Digital News South Africa

Marketers say goodbye to cookies, hello to first-party data

Google will discontinue cookies in the third quarter of 2024.
Image supplied. Gil Sperling, co-founder and CEO of data-driven adtech company, Flow, in his keynote speech at PPW in Bangkok, Thailand
Image supplied. Gil Sperling, co-founder and CEO of data-driven adtech company, Flow, in his keynote speech at PPW in Bangkok, Thailand

With Google's announcement that it will phase out cookies in the third quarter of 2024, in response to increasingly strict regulations and growing concerns about data privacy, the era of third-party cookies is coming to an end.

While this, together with the convergence of stringent laws and heightened data privacy concerns, means that portals and marketplaces need to get to grips with this shift, it also presents an opportunity to capitalise on the massive revenue that it presents.

However, the necessity for user consent remains, and businesses are turning to first-party data as the solution for growth in a cookieless world.

According to research by Deloitte, 61% of high-growth companies are already transitioning to a first-party data strategy, thereby accelerating marketplaces and portals to emerge as the new media giants.

This is according to Gil Sperling, co-founder and CEO of data-driven adtech company, Flow, in his keynote speech at PPW in Bangkok, Thailand.

A recalibration of strategies

Relying on third-party cookies for insight into consumers is fast disappearing and have been replaced by first-party data trends and opportunities.

For consumers, this heralds a new era of empowerment, offering heightened privacy, control, and more explicit consent.

For marketers and media professionals, however, this seismic change demands a recalibration of strategies.

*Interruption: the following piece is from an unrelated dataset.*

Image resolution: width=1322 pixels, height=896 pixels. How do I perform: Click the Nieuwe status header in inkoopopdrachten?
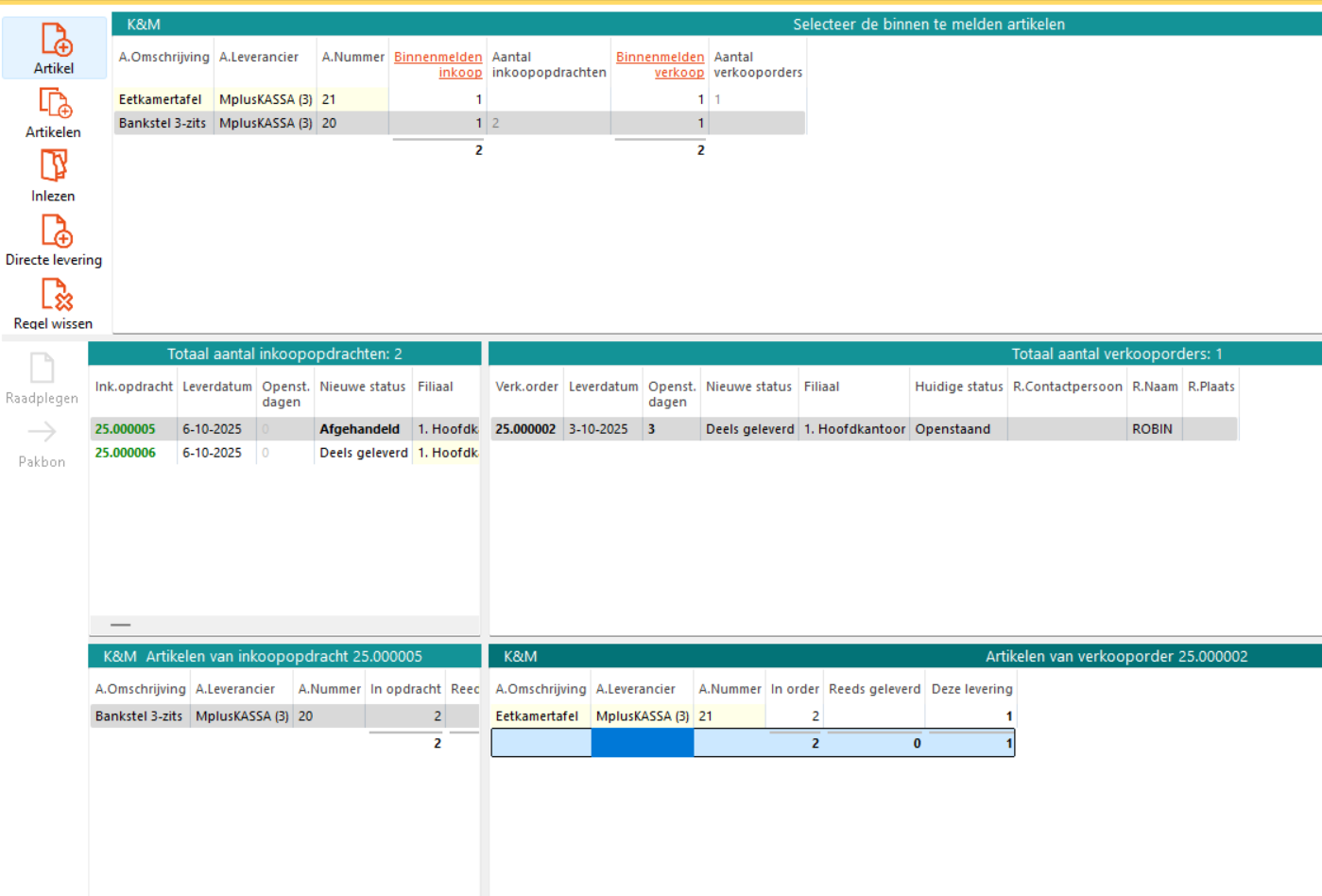pos(362,387)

“First-party data is the new oil of the digital landscape and has become the most valuable asset in a marketer’s arsenal,” says Sperling.

First-party data strategies

Marketing budgets are shifting toward first-party data strategies and that is where the opportunity lies.

Just look at retail giants, with thousands of brands on their shelves, who have been using their first-party data to target audiences off-site for years and have proved the value of the retail media model.

This paves the way for anyone with first-party data, such as portals and marketplaces, and/or their own insight on consumer behaviour to do the same.

Retail media

“According to Retail Touchpoints’ research, every one of the top 10 retailers in the US has a retail media network in place, while eMarketer reports that 58% of media decision-makers are already using retail media to inform their media strategies,” Sperling adds.

“In 2024, retail media in the US could represent one in every five digital ad dollars, and according to AdExchange, global retail media revenue is forecast to grow 8.3% this year.”

Take Walmart for example, the well-known budget-friendly convenience store in the US that is now able to reach 150 million+ shoppers every week by utlising first-party data.

Or Etsy, the online marketplace for crafts, fashion or any imaginable item for sale, that is able to connect off-site to users on Google, Facebook, Instagram, Bing and Pinterest, where user count is sizable and frequent, simply through targeted advertising.

“What this means is that anyone with first-party data can do the same, including portals and marketplaces,” says Sperling.

Unlock new revenue streams

“Furthermore, portals and marketplaces can now unlock new revenue streams by packaging and selling segments of their first-party audience data to brands like insurers, moving companies, internet providers, mortgage brokers and more.”

“The time is now. Cookies have crumbled, and anyone with first-party data can unlock more revenue by being a data giant and creating their very own data ecosystem.

"They can enable their endemic clients, such as existing suppliers or agents, to utilise this data to effectively target their ideal audience on social media platforms.

"They can also package and sell segments of their first-party audience data to non-endemic clients, such as brands, thereby tapping into exponential revenue growth opportunities," he explains.